De adentro sale olor a fritanga, risas y gritos de jolgorio, ruido de reguetón. Afuera hay un gentío en torno a la puerta, cajas y cajas con colores de deliveries impiden el paso. Todos hablan fuerte y con acentos marcados, marcadamente diferentes al nuestro, esos cantitos que los del Sur llamamos caribe. Venga de Venezuela, Colombia, Cuba o Dominicana, siempre será acento caribe.
Me acerco cargada con bolsas de ropa y frazadas y juguetes, con amabilidad extrema (con amabilidad extranjera, casi digo) me ayudan a sortear las Rappi y las Uber Eat y las Pedidosya, me cargan las bolsas, me abren la puerta, entro a la casa que funciona como club social, como escuela, como restaurante bailable. Porque en el primer ambiente se come y se baila aunque sean las 11 de la mañana, en el de al lado se dan clases, y en una piecita del frente se clasifican las donaciones. Todas las habitaciones son chicas o eso parece, porque hay mucha, muchísima gente: negros, mulatos, blancos o rostros aindiados que bailan cumbia o reguetón o salsa, que toman clases de alfabetización digital o de ajedrez, que trabajan con las donaciones que les acercan. O que simplemente hablan, sociabilizan con otras personas tan extranjeras como ellos.
Recorro, escucho, hablo con este y con aquel, una mujer me pide abrigo para sus hijos o ropa de cama, acá es difícil y allá tuvimos que dejar todo, me explica inútilmente porque lleva escrito en la cara que tuvieron que dejar todo.
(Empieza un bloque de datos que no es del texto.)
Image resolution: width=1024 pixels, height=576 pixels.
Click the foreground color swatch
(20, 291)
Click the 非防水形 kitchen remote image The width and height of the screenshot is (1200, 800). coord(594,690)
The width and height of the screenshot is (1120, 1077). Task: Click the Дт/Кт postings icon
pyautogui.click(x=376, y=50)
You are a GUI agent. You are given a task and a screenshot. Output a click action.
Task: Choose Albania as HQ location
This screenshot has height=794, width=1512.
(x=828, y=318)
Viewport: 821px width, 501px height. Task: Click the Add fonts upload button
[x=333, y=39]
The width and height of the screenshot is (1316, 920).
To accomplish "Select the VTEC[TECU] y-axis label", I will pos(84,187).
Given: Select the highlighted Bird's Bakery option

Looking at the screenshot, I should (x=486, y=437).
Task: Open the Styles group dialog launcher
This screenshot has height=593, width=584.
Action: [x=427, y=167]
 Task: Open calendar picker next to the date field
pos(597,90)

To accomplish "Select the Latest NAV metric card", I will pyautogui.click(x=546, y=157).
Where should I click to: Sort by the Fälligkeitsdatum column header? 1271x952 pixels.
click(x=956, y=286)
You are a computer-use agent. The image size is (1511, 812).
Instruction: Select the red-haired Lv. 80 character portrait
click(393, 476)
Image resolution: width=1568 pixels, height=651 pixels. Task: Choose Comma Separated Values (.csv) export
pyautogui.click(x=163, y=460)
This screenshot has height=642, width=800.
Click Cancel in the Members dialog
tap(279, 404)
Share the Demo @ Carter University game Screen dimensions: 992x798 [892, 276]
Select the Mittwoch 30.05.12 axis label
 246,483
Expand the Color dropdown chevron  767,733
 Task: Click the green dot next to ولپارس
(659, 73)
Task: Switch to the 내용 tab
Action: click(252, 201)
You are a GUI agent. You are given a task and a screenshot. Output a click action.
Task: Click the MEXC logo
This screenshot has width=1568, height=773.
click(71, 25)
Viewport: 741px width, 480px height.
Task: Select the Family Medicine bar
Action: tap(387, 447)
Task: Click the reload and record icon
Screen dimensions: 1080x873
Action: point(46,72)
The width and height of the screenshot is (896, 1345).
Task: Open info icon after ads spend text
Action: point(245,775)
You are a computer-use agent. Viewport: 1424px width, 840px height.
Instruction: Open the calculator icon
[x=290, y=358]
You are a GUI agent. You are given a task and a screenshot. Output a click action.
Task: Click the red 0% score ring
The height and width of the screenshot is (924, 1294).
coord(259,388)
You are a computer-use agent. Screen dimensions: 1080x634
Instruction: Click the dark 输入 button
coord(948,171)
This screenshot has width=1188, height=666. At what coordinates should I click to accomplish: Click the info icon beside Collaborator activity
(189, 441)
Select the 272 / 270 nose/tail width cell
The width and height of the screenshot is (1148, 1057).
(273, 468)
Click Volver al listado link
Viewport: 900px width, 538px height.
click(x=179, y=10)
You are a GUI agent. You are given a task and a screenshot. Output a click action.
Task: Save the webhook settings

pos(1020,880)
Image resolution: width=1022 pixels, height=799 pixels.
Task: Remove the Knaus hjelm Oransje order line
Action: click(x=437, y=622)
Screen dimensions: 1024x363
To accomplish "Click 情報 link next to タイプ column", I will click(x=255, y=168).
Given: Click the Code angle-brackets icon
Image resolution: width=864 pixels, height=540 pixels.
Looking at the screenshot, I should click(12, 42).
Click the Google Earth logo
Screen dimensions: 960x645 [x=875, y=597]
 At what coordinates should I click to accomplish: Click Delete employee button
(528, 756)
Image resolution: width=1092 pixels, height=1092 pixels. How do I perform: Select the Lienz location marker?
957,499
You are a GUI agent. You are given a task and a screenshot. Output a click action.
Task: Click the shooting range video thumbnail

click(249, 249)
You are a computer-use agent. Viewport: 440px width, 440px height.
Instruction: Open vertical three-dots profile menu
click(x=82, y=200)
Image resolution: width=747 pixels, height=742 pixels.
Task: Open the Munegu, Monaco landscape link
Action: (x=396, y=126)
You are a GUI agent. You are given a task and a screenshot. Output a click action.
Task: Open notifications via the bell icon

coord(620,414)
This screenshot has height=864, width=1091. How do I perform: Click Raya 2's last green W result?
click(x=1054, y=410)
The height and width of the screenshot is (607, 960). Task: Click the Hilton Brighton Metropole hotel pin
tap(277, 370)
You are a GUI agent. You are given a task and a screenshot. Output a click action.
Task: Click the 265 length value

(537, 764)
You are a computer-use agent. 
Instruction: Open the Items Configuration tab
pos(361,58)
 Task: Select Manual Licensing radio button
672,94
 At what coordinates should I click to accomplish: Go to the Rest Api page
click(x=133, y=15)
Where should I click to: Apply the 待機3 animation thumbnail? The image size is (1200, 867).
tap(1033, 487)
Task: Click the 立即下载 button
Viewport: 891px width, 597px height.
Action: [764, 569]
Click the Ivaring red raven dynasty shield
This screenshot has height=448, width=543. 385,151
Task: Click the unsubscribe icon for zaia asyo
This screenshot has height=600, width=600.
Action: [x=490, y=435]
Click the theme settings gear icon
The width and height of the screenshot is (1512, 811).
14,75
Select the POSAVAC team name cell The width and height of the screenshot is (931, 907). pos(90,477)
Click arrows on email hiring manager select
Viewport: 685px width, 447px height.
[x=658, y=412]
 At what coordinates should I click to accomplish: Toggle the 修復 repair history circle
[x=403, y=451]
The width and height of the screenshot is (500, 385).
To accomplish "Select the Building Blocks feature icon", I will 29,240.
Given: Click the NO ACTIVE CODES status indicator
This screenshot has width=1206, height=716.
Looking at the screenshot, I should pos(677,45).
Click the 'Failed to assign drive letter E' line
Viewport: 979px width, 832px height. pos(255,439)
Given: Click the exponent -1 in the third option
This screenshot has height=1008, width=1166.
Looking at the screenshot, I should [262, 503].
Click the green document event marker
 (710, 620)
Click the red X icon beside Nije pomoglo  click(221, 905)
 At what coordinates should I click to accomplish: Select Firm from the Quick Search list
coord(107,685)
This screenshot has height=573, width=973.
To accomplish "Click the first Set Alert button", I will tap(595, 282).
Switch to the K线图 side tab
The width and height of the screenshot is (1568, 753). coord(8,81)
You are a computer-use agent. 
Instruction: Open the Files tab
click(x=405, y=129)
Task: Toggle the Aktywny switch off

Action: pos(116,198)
Se acerca otra que es negra y gorda, acá es difícil porque hace mucho frío, acá es difícil porque la gente es muy cerrada, me dice en ese orden y a medida que calienta la lengua. También me pide ropa y utensilios de cocina. Vienen otros, la ronda se amplía y la lista de las dificultades con las que dicen enfrentarse crece a medida que toman confianza: salarios menores, horarios extensos, trabajo en negro, alquileres inaccesibles, todo por ser inmigrantes. La tensión crece, el reguetón se escucha más fuerte o a mí me parece que se escucha más fuerte.
Acá es difícil, creen que venimos a sacarles el trabajo, dice un muchacho joven de lentes.
Acá es difícil, no quieren alquilarnos, dice la mujer que tuvo que dejarlo todo.
Acá es difícil, nos explotan, tenemos que aceptar menos dinero por el mismo trabajo, dice la que es negra y gorda.
Yo los escucho y pienso en otros, en tantos inmigrantes de tantos países. La música se extingue, por un momento se hace el silencio.
La mujer negra y el joven de lentes se miran, miran a los otros, finalmente alguien habla y dice lo que todos piensan: acá es difícil porque hay racismo.
Siento que se abre un abismo, siento que estamos en la cuerda floja.